* **TEXT EXCERPT**:
PERT 101: Charts, Analysis, and Templates For More Accurate Project Time Estimates

By Kate Eby | November 23, 2016

With complex projects, time is critically important. In real estate development, owners can’t start renting space to tenants until construction is finished. Manufacturers cannot sell a product until it rolls off the assembly line. This makes it imperative for project managers to know how long it will take to finish each task, as well as the dependencies among tasks. To accurately estimate and account for uncertainties around time, the Program Evaluation and Review Technique (PERT)  was developed.  

While the ordinary word “pert” conjures up things that are cute, perky, and small, PERT project management was conceived to deal with those messy and complex initiatives that can become runaway nightmares without proper controls. Often, PERT is used in projects where time is a more important factor than cost. For example, organizers of the 1968 Winter Olympics in Grenoble, France used PERT, as did critical parts of the Apollo project to send a man to the moon. 

The PERT method is often used with one-of-a-kind projects, especially those involving unpredictable activities or a large component of research and development, and it was designed to help generate highly accurate time estimates. This guide covers everything you need to know about PERT, including how it compares to another closely related project management tool called Critical Path Method (CPM). Use our quick PERT estimate calculator to easily get time forecasts. Plus you’ll find templates for PERT charts, so you can easily implement this technique on your own projects.

PERT Definition and Origins

Program Evaluation and Review Technique work is represented in a chart or diagram that makes visible all scheduled tasks in a project in sequence. Using PERT, project managers analyze how much time it will take to complete each task and any dependent task, and then forecast how long the whole project will last.

* **ROWS**:

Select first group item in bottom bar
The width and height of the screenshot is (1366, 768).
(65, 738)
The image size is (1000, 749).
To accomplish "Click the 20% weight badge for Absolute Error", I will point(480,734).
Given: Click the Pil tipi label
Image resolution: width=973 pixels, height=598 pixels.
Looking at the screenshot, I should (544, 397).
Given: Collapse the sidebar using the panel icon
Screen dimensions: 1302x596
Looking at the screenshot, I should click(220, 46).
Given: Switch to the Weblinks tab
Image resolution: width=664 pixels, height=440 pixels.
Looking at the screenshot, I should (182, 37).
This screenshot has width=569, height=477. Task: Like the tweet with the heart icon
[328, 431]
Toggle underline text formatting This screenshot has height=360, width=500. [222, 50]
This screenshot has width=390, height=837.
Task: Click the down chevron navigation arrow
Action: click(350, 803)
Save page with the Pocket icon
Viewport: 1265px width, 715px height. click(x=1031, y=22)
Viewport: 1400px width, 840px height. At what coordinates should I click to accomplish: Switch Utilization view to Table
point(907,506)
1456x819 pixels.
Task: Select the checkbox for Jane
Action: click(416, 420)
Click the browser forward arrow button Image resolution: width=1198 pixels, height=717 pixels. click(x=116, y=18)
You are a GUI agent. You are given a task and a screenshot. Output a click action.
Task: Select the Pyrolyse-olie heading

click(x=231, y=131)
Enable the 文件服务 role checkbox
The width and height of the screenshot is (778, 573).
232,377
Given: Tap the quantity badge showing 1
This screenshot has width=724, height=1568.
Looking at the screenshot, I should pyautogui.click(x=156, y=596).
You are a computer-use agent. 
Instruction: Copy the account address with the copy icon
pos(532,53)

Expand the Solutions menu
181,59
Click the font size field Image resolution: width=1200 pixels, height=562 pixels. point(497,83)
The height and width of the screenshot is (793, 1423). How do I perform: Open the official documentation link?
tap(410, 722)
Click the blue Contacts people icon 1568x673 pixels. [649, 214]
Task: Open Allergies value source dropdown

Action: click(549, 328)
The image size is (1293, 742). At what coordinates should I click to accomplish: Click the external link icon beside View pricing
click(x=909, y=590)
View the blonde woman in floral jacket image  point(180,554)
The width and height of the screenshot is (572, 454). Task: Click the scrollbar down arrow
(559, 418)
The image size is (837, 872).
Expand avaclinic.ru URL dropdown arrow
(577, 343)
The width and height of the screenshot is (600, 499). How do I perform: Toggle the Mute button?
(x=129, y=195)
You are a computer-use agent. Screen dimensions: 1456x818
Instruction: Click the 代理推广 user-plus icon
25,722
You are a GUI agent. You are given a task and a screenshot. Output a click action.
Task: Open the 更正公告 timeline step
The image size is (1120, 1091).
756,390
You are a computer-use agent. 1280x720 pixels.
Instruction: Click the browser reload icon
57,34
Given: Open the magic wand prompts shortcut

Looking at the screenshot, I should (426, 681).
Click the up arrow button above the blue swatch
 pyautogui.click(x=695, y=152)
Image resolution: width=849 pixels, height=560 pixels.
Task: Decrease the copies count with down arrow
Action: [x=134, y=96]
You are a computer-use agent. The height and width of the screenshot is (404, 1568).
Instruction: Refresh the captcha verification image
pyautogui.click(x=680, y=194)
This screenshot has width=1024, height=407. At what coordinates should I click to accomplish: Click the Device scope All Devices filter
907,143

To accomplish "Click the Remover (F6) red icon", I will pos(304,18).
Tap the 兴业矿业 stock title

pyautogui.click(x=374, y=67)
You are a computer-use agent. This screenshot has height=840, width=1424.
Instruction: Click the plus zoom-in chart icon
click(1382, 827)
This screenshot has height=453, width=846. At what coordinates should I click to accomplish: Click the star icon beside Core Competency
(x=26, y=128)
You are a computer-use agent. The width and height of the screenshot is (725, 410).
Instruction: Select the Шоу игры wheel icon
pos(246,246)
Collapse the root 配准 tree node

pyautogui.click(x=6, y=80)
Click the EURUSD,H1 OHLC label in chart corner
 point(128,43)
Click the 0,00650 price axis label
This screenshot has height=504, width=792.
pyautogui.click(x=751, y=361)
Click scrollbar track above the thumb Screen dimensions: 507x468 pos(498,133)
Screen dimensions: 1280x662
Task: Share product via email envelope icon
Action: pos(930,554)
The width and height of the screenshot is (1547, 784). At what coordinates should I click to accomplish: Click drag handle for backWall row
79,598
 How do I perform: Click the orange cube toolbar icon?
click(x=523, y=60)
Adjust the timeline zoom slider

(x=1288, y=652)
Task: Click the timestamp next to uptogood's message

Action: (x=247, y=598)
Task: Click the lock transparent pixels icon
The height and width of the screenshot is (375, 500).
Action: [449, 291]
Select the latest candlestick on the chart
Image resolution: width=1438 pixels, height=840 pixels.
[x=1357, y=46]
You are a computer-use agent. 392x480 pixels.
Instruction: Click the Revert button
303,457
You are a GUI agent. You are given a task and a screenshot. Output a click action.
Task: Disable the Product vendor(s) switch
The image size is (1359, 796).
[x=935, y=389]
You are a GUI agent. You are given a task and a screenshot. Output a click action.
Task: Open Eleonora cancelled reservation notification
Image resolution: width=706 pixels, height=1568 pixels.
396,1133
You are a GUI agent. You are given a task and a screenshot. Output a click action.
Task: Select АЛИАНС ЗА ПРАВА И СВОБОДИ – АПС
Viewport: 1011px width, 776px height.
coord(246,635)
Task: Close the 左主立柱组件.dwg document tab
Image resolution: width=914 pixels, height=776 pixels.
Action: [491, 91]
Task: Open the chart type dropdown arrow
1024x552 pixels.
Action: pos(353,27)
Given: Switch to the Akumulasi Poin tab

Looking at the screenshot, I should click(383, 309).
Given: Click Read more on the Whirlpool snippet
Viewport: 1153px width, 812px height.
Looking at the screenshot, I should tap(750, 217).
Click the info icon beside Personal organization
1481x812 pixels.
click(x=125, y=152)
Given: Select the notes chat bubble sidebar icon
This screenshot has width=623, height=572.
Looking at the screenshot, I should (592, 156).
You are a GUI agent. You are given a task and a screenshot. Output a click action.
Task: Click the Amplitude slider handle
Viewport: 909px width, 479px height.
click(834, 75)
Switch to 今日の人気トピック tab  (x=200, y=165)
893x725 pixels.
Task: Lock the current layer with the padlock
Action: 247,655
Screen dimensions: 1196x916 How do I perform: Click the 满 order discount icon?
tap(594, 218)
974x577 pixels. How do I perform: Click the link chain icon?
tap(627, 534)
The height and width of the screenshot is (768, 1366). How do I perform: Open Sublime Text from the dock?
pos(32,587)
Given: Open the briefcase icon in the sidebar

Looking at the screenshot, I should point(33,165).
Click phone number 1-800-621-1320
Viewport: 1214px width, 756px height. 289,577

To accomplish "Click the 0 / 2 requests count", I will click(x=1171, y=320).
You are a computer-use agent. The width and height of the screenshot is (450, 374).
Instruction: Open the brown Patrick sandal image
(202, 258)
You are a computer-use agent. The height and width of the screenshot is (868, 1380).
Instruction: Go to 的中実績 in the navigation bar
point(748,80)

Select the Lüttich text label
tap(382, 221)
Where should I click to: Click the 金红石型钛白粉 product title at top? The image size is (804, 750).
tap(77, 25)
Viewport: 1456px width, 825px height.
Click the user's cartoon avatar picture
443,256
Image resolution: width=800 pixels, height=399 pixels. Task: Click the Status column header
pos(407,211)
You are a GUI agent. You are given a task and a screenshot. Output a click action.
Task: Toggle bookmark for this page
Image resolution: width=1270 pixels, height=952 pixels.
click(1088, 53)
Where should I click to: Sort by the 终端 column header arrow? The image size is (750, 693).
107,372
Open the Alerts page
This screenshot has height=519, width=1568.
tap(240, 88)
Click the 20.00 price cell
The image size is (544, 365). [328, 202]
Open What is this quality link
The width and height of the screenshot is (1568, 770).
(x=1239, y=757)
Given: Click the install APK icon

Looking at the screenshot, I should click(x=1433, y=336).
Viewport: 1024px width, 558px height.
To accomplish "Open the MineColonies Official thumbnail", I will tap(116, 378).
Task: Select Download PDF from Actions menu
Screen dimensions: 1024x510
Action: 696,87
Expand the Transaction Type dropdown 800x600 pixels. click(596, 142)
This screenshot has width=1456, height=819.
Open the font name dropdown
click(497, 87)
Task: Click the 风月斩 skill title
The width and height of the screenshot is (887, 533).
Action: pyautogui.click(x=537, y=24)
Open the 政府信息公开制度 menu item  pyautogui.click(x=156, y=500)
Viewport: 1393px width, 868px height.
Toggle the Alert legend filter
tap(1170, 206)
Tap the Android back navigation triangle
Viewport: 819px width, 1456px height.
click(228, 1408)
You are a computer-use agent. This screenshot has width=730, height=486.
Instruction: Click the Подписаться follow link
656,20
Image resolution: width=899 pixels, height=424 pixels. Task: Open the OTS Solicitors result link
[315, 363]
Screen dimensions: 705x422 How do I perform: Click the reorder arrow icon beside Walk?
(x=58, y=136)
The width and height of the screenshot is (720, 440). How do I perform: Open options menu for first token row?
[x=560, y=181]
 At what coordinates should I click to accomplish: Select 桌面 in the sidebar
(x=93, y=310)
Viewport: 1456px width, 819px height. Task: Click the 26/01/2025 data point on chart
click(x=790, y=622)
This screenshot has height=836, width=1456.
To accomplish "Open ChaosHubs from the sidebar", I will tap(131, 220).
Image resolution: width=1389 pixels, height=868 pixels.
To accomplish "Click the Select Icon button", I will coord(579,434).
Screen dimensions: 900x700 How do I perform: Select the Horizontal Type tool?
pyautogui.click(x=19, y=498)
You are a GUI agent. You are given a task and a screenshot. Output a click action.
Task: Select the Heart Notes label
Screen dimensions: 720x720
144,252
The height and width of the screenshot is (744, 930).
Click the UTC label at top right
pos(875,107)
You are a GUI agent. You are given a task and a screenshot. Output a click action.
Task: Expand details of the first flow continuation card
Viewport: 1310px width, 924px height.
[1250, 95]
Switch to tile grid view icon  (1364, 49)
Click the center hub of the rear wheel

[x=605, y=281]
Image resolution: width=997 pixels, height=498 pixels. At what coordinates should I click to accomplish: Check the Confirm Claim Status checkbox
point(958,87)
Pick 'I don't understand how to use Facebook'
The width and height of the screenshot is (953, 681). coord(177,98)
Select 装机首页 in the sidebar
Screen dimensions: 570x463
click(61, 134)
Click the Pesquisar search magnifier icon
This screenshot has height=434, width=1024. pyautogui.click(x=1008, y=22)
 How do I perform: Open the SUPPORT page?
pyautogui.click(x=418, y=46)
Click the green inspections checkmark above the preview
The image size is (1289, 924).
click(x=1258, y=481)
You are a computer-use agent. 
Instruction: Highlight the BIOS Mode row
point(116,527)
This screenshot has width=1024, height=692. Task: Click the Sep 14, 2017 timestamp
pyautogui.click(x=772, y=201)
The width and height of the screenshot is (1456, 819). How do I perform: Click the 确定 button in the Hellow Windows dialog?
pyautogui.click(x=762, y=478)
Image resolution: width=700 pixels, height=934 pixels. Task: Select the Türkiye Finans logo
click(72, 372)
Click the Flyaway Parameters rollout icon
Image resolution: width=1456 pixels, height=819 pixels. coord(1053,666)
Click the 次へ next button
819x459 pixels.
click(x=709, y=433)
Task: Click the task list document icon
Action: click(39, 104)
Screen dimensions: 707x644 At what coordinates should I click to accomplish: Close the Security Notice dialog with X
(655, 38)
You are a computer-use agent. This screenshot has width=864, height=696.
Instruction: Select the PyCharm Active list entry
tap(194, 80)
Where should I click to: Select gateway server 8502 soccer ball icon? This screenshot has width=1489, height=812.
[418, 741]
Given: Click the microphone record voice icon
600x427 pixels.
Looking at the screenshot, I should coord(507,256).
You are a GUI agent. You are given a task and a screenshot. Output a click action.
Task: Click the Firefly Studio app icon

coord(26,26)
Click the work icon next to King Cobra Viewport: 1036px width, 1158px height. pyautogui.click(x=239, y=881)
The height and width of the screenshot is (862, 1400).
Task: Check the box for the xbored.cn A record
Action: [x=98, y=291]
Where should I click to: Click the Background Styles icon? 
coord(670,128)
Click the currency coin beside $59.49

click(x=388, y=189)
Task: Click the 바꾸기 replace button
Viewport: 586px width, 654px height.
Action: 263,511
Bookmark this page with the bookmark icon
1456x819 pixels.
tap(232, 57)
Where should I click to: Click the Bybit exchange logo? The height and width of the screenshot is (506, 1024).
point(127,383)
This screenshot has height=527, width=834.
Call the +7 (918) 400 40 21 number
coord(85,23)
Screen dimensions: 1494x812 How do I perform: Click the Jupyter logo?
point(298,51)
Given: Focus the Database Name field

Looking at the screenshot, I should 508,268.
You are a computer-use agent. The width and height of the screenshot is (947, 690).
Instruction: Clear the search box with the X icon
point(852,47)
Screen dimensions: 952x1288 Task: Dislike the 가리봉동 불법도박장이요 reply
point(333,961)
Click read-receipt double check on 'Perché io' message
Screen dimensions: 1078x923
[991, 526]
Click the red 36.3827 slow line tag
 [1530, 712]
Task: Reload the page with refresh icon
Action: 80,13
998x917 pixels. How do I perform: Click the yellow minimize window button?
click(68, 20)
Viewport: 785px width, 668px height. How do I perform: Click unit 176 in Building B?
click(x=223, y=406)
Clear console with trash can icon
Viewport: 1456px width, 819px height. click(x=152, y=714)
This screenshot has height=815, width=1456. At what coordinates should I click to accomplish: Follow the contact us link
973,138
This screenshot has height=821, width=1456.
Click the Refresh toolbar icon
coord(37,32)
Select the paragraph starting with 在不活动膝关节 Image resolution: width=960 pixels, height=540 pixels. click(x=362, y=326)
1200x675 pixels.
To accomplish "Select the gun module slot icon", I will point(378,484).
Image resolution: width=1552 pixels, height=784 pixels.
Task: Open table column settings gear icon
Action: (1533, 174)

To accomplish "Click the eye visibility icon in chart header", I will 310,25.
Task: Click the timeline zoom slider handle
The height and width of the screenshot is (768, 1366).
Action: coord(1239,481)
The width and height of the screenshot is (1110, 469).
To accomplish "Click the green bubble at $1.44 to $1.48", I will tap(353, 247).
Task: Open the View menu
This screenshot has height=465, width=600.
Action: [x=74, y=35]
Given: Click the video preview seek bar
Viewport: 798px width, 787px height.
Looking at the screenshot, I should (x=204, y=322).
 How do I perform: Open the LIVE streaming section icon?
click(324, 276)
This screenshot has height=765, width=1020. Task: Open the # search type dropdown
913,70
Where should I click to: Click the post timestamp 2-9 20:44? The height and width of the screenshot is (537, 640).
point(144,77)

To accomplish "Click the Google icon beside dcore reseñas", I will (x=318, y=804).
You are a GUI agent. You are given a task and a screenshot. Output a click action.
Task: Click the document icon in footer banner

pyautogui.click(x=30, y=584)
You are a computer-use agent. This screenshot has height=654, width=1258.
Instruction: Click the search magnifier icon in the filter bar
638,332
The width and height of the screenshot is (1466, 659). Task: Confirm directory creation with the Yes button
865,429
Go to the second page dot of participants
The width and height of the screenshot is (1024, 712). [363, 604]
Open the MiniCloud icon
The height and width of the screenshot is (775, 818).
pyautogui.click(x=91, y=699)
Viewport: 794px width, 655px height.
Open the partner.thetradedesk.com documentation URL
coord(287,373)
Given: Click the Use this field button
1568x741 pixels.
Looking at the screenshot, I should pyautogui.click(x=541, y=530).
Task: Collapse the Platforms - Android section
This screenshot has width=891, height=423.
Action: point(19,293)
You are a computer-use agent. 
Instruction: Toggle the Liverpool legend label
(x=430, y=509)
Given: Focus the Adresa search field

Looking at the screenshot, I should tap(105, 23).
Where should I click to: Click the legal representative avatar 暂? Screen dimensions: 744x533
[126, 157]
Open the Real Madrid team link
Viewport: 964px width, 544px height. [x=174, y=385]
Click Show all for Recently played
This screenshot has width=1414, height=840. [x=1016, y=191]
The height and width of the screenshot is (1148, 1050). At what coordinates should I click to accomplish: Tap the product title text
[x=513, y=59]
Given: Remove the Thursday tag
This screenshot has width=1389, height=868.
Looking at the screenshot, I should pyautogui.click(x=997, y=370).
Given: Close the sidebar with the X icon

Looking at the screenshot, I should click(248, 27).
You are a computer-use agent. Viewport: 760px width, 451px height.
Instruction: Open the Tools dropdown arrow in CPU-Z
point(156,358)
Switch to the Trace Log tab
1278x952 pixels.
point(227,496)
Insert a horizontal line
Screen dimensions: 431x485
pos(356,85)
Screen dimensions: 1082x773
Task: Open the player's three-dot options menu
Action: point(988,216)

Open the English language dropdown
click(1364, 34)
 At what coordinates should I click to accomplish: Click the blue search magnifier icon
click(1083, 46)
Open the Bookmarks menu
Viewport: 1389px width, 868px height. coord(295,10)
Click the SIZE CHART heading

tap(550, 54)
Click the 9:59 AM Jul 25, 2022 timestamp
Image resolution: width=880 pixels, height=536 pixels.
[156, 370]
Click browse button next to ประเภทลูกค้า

* **GIVEN EXERCISE 1**: According to the PERT text, why is time critically important in complex projects? Answer in one to three sentences.
* **GIVEN EXERCISE 2**: In the records, rewrite the lines from the one containing "This screenshot has width=1456, height=819." up to and including the one containing "[x=560, y=181]", requests included. Multiply every coordinate in the answers by 0.25 and round to whole numbers, with halves rounded up.

* **EXERCISE RESPONSE 1**: Nothing can be earned until the work is finished. In real estate development, owners can't rent space to tenants until construction is done, and manufacturers can't sell a product until it rolls off the assembly line.

* **EXERCISE RESPONSE 2**:
This screenshot has width=1456, height=819.
Open the font name dropdown
click(124, 22)
Task: Click the 风月斩 skill title
The width and height of the screenshot is (887, 533).
Action: pyautogui.click(x=134, y=6)
Open the 政府信息公开制度 menu item  pyautogui.click(x=39, y=125)
Viewport: 1393px width, 868px height.
Toggle the Alert legend filter
tap(293, 52)
Tap the Android back navigation triangle
Viewport: 819px width, 1456px height.
click(57, 352)
You are a computer-use agent. This screenshot has width=730, height=486.
Instruction: Click the Подписаться follow link
164,5
Image resolution: width=899 pixels, height=424 pixels. Task: Open the OTS Solicitors result link
[79, 91]
Screen dimensions: 705x422 How do I perform: Click the reorder arrow icon beside Walk?
(x=15, y=34)
The width and height of the screenshot is (720, 440). How do I perform: Open options menu for first token row?
[x=140, y=45]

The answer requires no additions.